From this state may be developed the permanent tendency to mental and physical inactivity. Another phase of development that may result is that in which all desires of a worldly or human character are for ever surpressed and eventually totally dispelled.

The ultimate step beyond these states is that of Resplendent Reciprocity, wherein true enlightment of the exalted individuality and intellect become manifest to the man and in a greater degree to all who are in intercourse on the same elevated plane. The germ of the higher mental vision is now firmly implanted and growing, if in worthy and suitably nourished soil, into the widespread umbrageous giant of the intellectual universe, surrounded by a halo of intensest intellectual brilliancy of unlimited penetrative force — ever enduring — most refreshing — of the purest.

The possession of this sublime degree includes certain great faculties.

The formation of unerring conclusions deduced from what is presented to our senses.

The power of deducing from ascertained circumstances facts existing, though not presented to the material senses.

The capacity for clearly comprehending and accurately estimating that which to those on the lower plain of intelligence appears impossible.

The mental vision sees over, through, and around material obstacles; distances ever so vast are bridged, and the ordinary intelligence is absolutely of the merest insignificance in comparison; inconceivable as all this may appear to ordinary mortals in their present unenlightened grossly selfish, utterly sordid, narrow-minded state of existence.

These are the most important attributes to this Infinite Permeating Faculty: —

Abhidjna. — The perception of all to the uttermost extremes.

The distinction between, and the sub-division of all things, even up to the infinite.

The perception of all, great or minute, microscopic or minute intellectually.

And above all, infinite perception, the intuitive faculty that seizes and comprehends even that which is not only invisible, but beyond the mental capacity to grasp.

Divyas Rota. — The all-hearing infinite faculty. No sound too far off, minute, or complex to be unheard.

Paralchitta djnana. — Intuitively reading the thoughts of all men — in all time — everywhere.

Purvani rashanu. Smriti djana. — Infinite knowledge of all history, the minutest events even of the past — of mankind, of the world.

Unlimited knowledge of all things, existent and non-existent; and unbounded power of transmutation and transformation.

That which it has not been adjudged wise to bestow upon all, is thus to be acquired by the worthy, who earn a claim to be thus more highly endowed now and in all time.

By the right use of the powers thus attained to, by their just application to the service of humanity, the adept returns the gift, and in every re-incarnation [Page 14] contributes to the inward, upward, tendencies for good of the race.

It is for no purely personal end that this omniscience, this superhuman power, can be attained. The very existence of the less pure motive would be destruction thereto: and that the higher ideal may exist, for all to aspire to, it is given us to have this ray of light vouchsafed us.
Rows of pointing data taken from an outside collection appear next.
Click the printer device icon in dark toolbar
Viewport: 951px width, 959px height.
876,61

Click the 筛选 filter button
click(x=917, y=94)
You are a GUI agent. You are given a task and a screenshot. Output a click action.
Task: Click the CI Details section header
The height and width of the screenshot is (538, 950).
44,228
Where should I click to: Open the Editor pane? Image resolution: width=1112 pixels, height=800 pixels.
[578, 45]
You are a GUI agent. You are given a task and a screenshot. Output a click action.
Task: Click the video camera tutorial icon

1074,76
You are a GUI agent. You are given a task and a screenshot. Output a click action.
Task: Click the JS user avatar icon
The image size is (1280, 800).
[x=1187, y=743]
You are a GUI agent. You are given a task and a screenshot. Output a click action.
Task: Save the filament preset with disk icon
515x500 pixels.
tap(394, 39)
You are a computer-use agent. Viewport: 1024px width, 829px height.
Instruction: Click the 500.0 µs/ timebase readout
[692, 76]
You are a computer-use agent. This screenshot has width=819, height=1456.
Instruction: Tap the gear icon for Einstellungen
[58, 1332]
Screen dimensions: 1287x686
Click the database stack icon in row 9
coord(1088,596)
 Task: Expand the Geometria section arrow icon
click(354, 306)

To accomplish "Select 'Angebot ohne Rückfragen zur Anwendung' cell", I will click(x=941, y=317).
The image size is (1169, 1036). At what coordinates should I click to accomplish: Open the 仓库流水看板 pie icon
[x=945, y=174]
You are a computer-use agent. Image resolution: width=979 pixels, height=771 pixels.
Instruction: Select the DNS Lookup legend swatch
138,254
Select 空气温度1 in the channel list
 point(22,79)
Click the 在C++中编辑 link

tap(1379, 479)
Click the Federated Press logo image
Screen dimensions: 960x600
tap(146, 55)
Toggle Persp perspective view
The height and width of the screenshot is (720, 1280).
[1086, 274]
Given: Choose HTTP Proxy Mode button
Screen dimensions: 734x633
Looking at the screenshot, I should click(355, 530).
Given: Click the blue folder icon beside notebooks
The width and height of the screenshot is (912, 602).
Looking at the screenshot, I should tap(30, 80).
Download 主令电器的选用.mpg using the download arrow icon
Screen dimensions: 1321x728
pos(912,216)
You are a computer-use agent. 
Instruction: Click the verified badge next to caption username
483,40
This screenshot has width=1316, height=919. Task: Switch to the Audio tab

The grosser sensual and utterly selfish ideal of working for salvation, that the now is but the probationary stage to the then — material, useless, objectless hereafter, may be compared, with the greatest advantage, to the far higher ideal of a constant self-denying and long-enduring existence.

To those who can read the involved truths herein shadowed forth, wondrous fields and pastures new of thought are opened up. Those who cannot so perceive, it were vain to address.

Contemplate the within; ponder on the infinity of nature; strive to meditate so deeply as to solve the problem. To the worthy it will be given to perceive.